While insurance companies have yet to offer discounts to fleets for installing cameras, they do indirectly reward trucking companies who implement telematics by cutting costs for those with improved safety records. With cameras and artificial intelligence technology, fleets can monitor driving performance, with special regard for safety issues like speeding, tailgating, and texting while driving. Fleet managers can get notifications in real time of unsafe behaviors—and they can alert the drivers themselves. Meanwhile, they can keep publicly posting performance metrics, so the company as a whole can improve its record—and lower the costs of insurance.


This may sound like a violation of privacy, as the machines help managers spy on their drivers. But, as long as the higherups have avoided the pitfall of allowing an adversarial relationship to take hold between them and their drivers, those drivers will be able to rest assured that whatever benefits the company indirectly benefits them.

Sometimes the message can be as simple as, “To stay in business, we need to lower our insurance rates, and to do that we need to use cameras to track performance so we can improve our safety record.” But drivers usually don’t even need it spelled out like that; they’re already well aware of the threat posed by runaway rates.


Driver Shortage


And then there are the truck drivers who actually enjoy the performance tracking. Yes, that’s right—some drivers, especially younger ones, like having metrics and footage they can use to compete with one another and up their scores.


The age of the average truck driver on the road today is north of 50, but one of the ways the industry is trying to appeal to new recruits is by turning training into a game. Companies post everyone’s safety record, highlighting numbers that demonstrate good driving, and then reward the drivers somehow for getting the highest scores.

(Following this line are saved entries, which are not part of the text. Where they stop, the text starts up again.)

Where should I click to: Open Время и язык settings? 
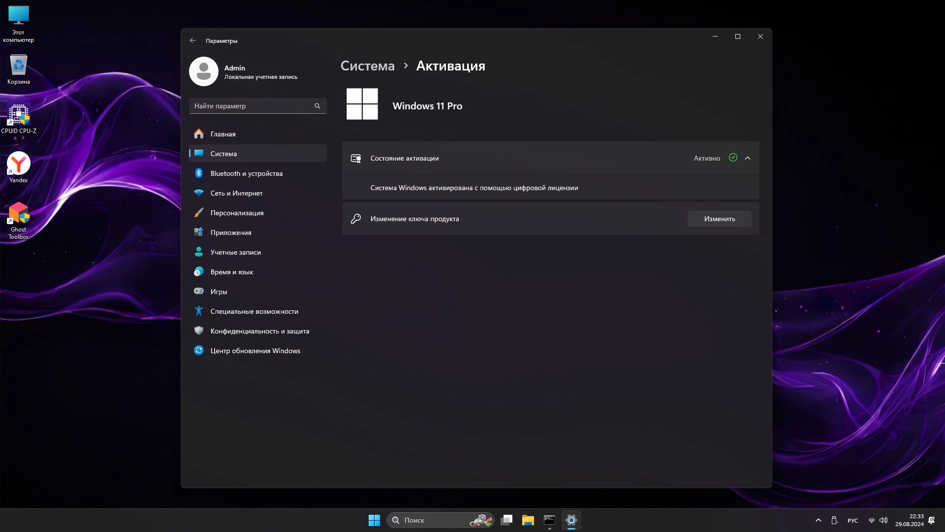click(x=231, y=272)
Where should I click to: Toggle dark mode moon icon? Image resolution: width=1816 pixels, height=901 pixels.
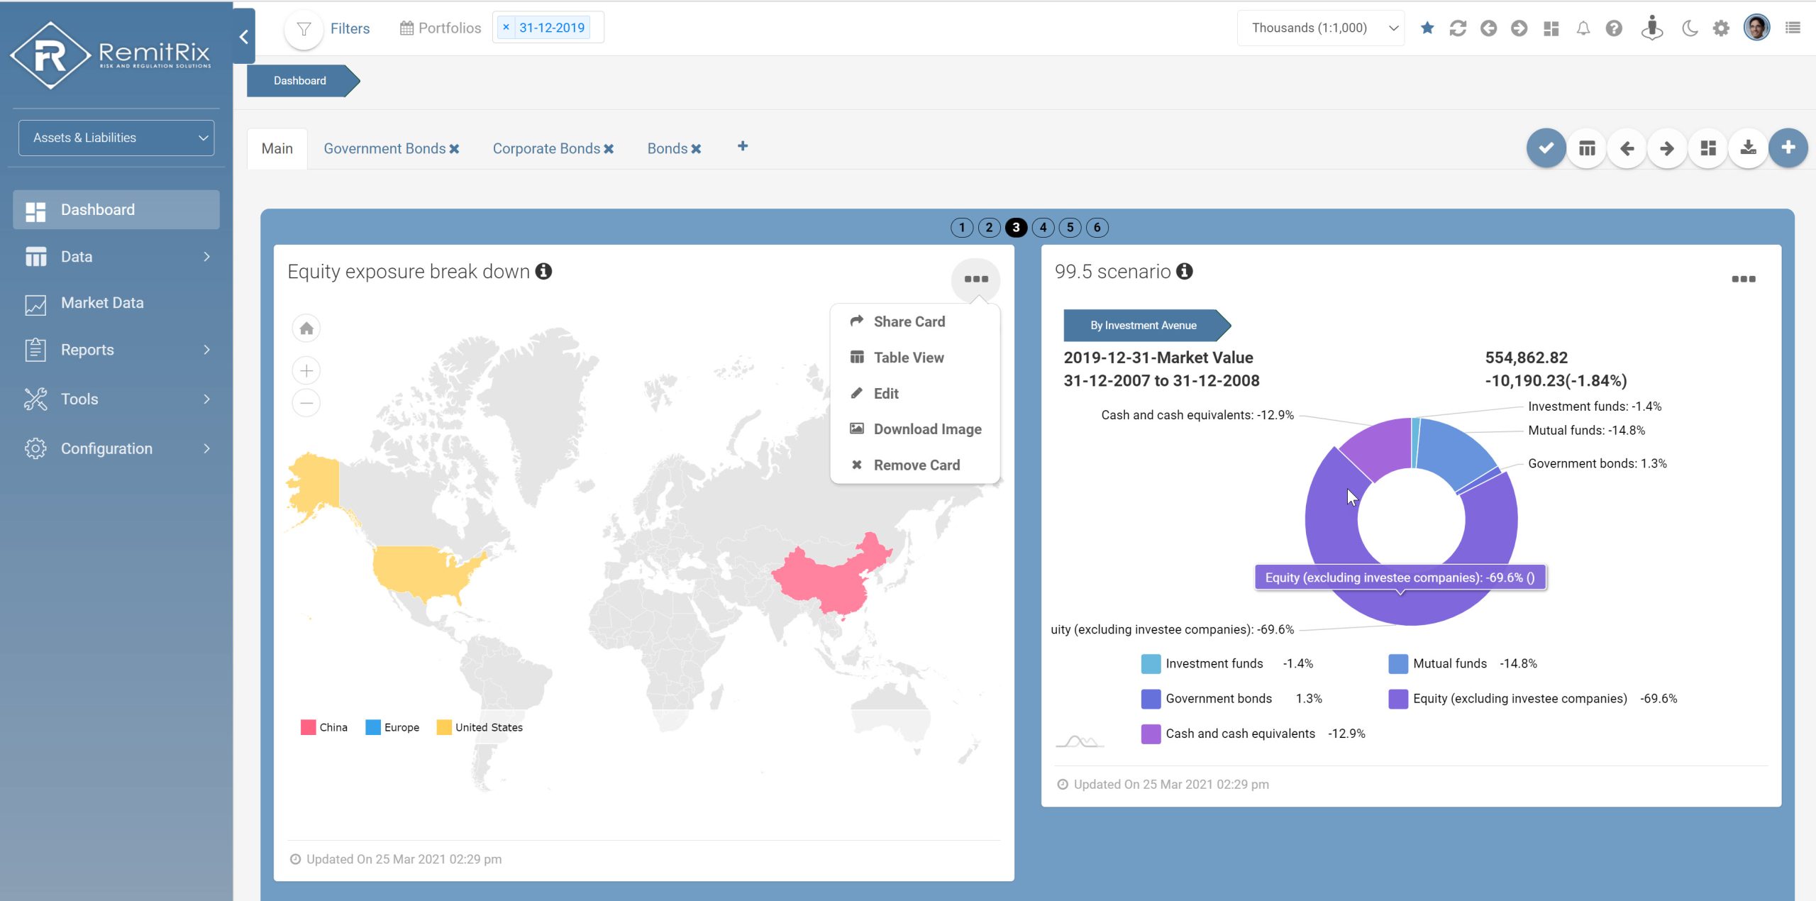point(1690,28)
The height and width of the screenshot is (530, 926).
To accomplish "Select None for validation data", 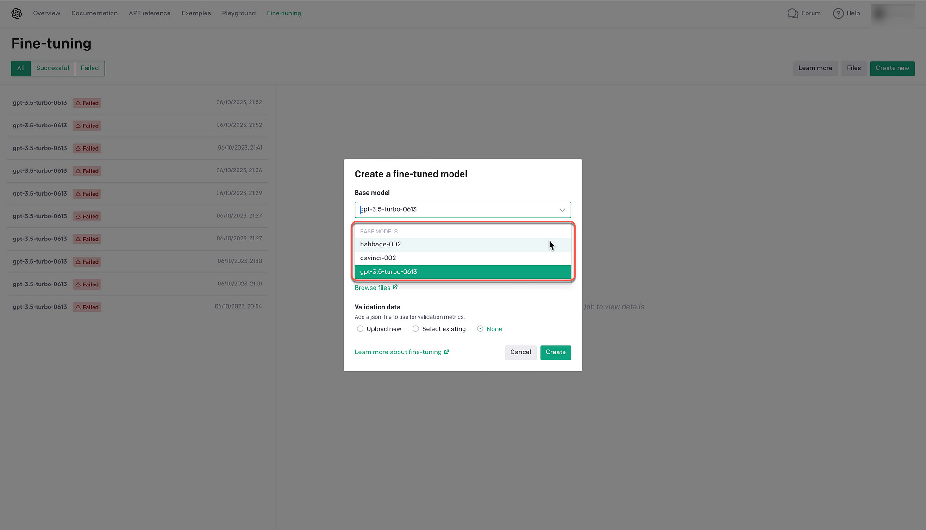I will [480, 328].
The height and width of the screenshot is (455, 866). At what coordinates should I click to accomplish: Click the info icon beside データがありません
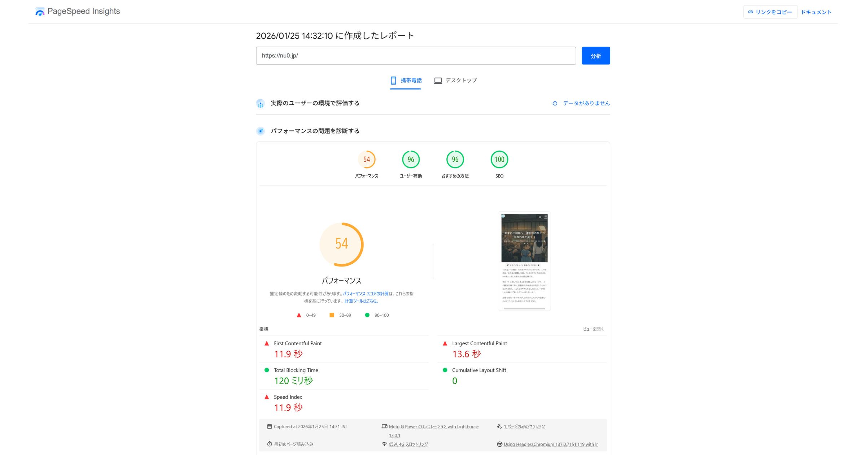coord(555,103)
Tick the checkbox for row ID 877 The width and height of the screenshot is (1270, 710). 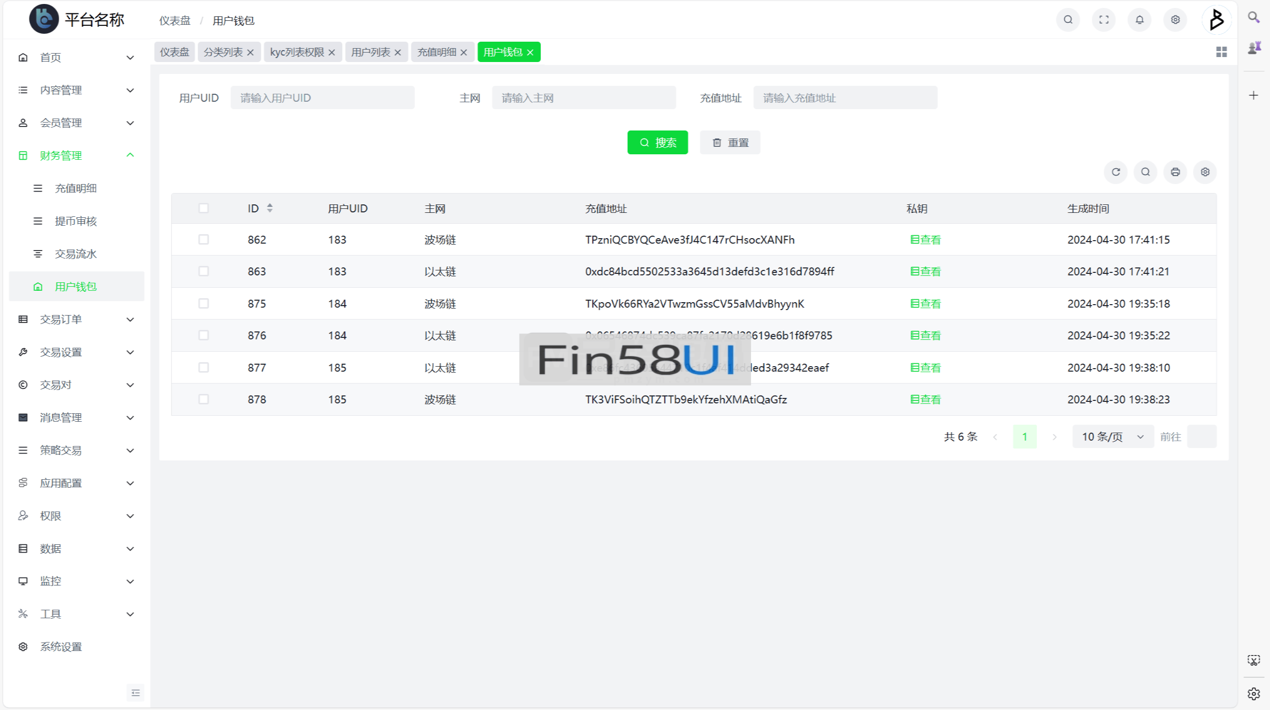pos(203,368)
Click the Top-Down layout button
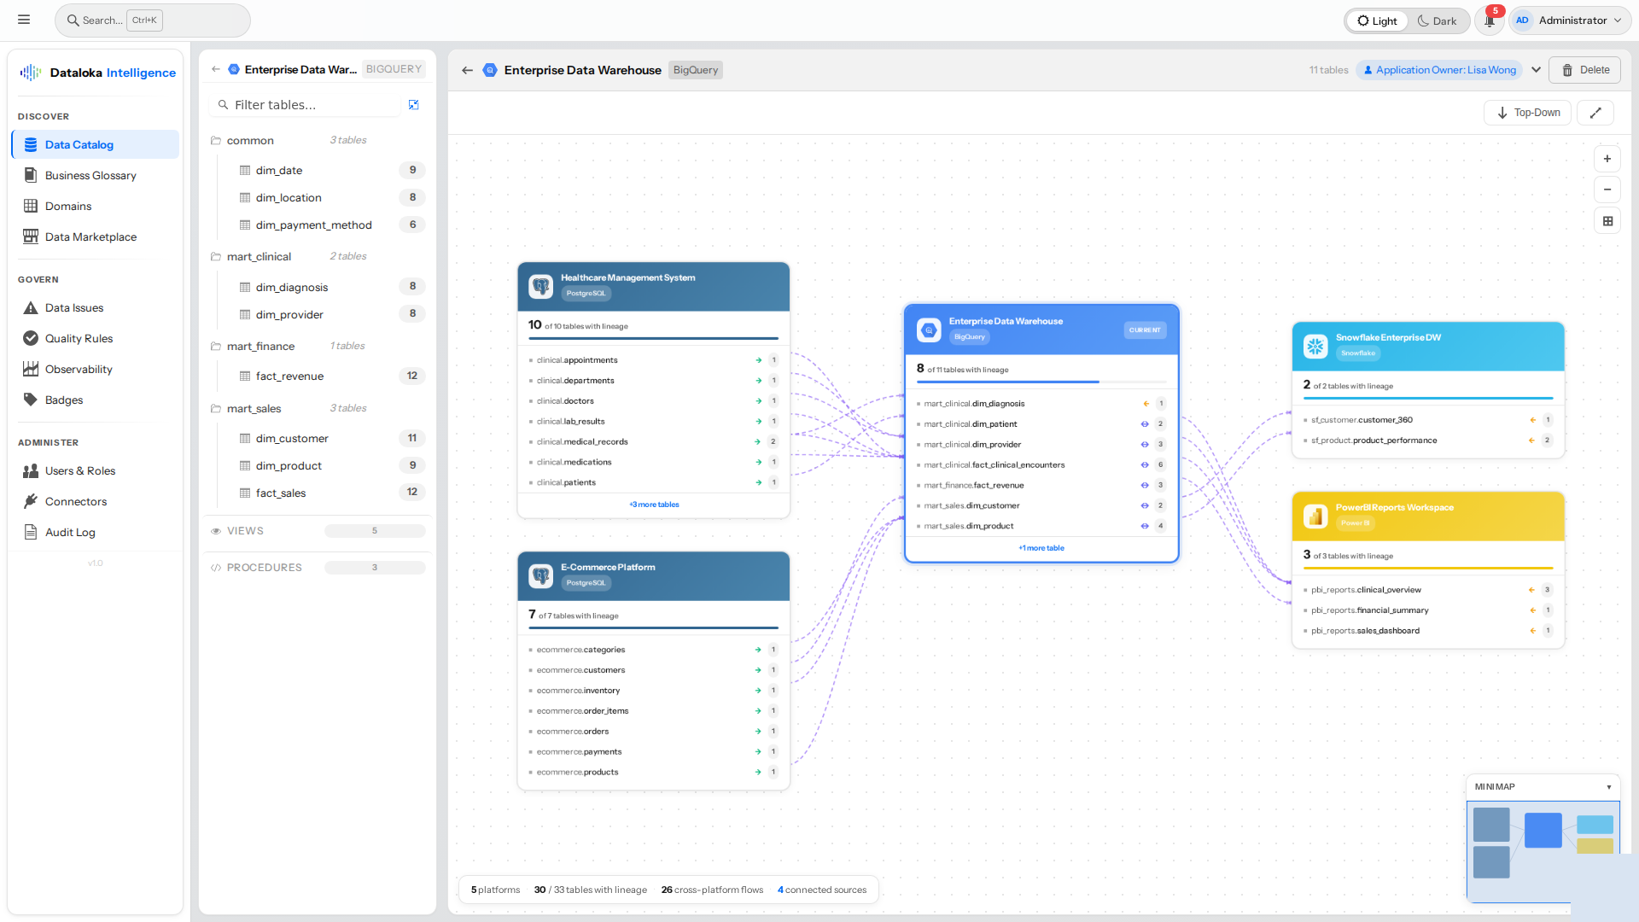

This practice, known as gamification, appeals to younger drivers who came of age using social media platforms like Facebook, so they’re less averse to being public with their failures and triumphs. This upcoming generation of drivers also grew up playing more video games, especially the type that provides some sort of immersive simulation experience. Rather than being put off by the presence of cameras then, these younger drivers like the immediate feedback and the competition that’s such a big part of telematic performance tracking.


But even the older drivers can see the benefit of cameras when it comes to being exonerated in accident cases. Truckers pay attention to big legal decisions involving their fellow drivers—when they hear a colleague’s job has been saved by camera footage showing the other driver was at fault, the idea of having cameras installed in their own vehicles suddenly becomes less unappealing.

The Automation Apocalypse


And then there’s the pending dawn of the autonomous vehicle takeover. Drivers know that their competition in the future won’t just come from other drivers, but from machines. Self-driving trucks won’t do any complaining about cameras, so truckers know making them an issue today won’t do them any good in the long run.


Automated trucks also up the ante when it comes to safety. There will be an initial hurdle as companies struggle to assure everyone else on the roads their systems are safe. But eventually the new fleets will likely achieve better safety records than any human drivers can manage. As today’s drivers look down the barrel of being replaced by a machine, any animus they have toward being recorded will tend to dissipate.


At least for the foreseeable future, though, even automated vehicles will still have drivers in them to take over under some circumstances. Complete autonomy is still 5 or 10 years off, at best. So, human drivers will still be needed behind the wheel for a while. Knowing this won’t be the case for long, though, they’re less worried about having cameras on them while they’re driving.